# PASSAGE:
# compiling pine on leopard



## emck (Oct 29, 2007)

I am trying to compile pine and pico on leopard and not have any success i was wandering if someone was successful at compiling the latest versions of pine and pico on leopard.

thanks
e


----------



## MisterMe (Oct 29, 2007)

Isn't *pico* there already?


----------



## emck (Oct 29, 2007)

Oh maybe what i am really interested is pine and it isen't there, and when i try to compile i get errors.


----------



## aliensub (Feb 20, 2008)

Otherwise use alpine. Which is the follower for Pine and also developed by Uni. of Washington. Pine is not developed anymore. 
I have succesfully run alpine on Leopard. 
You can find binaries (and source) here: http://www.washington.edu/alpine/acquire/


----------



## emck (Feb 23, 2008)

aliensub thank for the tip i downloaded the binary and moved into /usr/local/bin but it doesn't seem to run is there something i need to do after i download it besides expanding the .z file

also what does alpine provide over pine?

# DATASET EXCERPT:
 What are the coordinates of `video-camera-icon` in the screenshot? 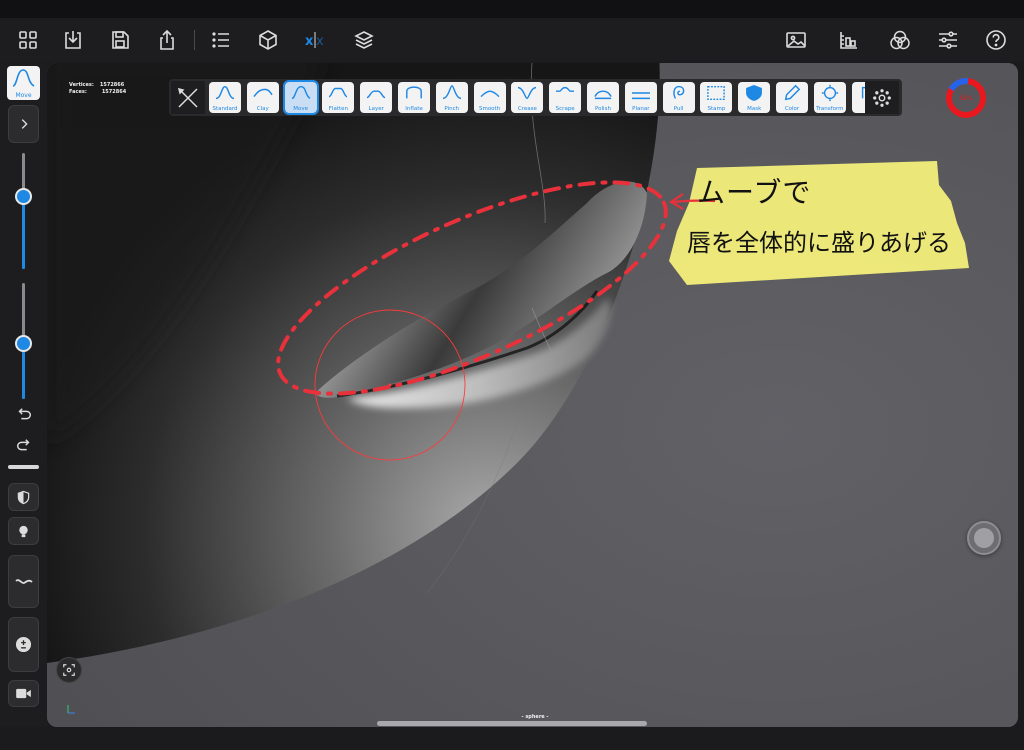 It's located at (24, 694).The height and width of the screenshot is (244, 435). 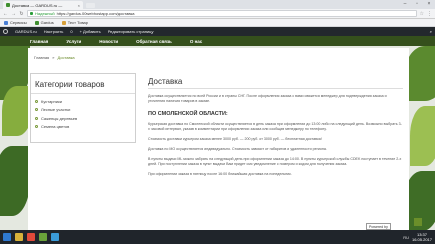 I want to click on close-tab-icon: ×, so click(x=79, y=6).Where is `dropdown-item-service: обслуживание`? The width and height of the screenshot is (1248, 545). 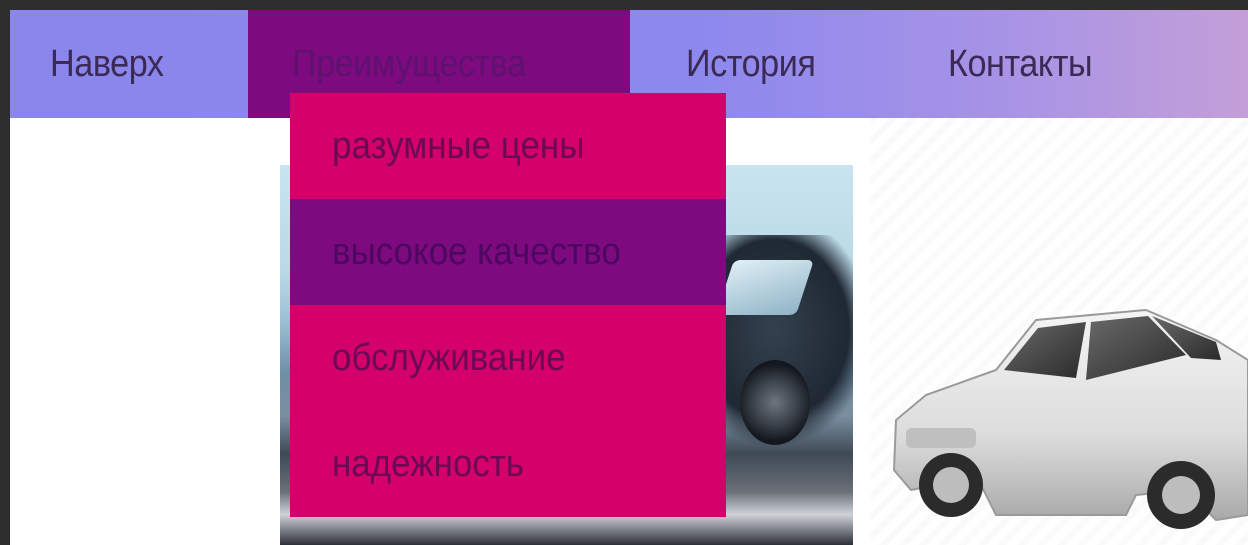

# USING THE INFORMATION:
1. List the usernames of everyone who posts in the forum thread about compiling pine on Leopard.
2. In the thread about compiling pine on Leopard, turn the post that starts "Otherwise use alpine" into a short bulleted list that keeps its main facts.
3. Write the next reply in the pine-on-Leopard thread, picking up after the question about what alpine offers over pine.

# EXERCISE RESULTS:
1.
- emck
- MisterMe
- aliensub

2.
- Alpine is the successor to Pine and is also developed by the University of Washington.
- Pine is no longer developed.
- The poster has run alpine on Leopard successfully.
- Binaries and source are available at http://www.washington.edu/alpine/acquire/

3.
thanks
e


----------



## aliensub (Feb 23, 2008)

Don't know the big difference between the two. Just toyed around with it. You can chec the story here: http://www.washington.edu/alpine/overview/story.html

Can't remember what I did to get mine running, but a quick googling revealed that another "os x" binary is availible through Apple: http://www.apple.com/downloads/macosx/unix_open_source/alpineemailclient.html

I also found this guide which maybe can help you as well: http://www.madboa.com/geek/pine-macosx/


----------



## emck (Feb 23, 2008)

aliensub thanks so much for the info.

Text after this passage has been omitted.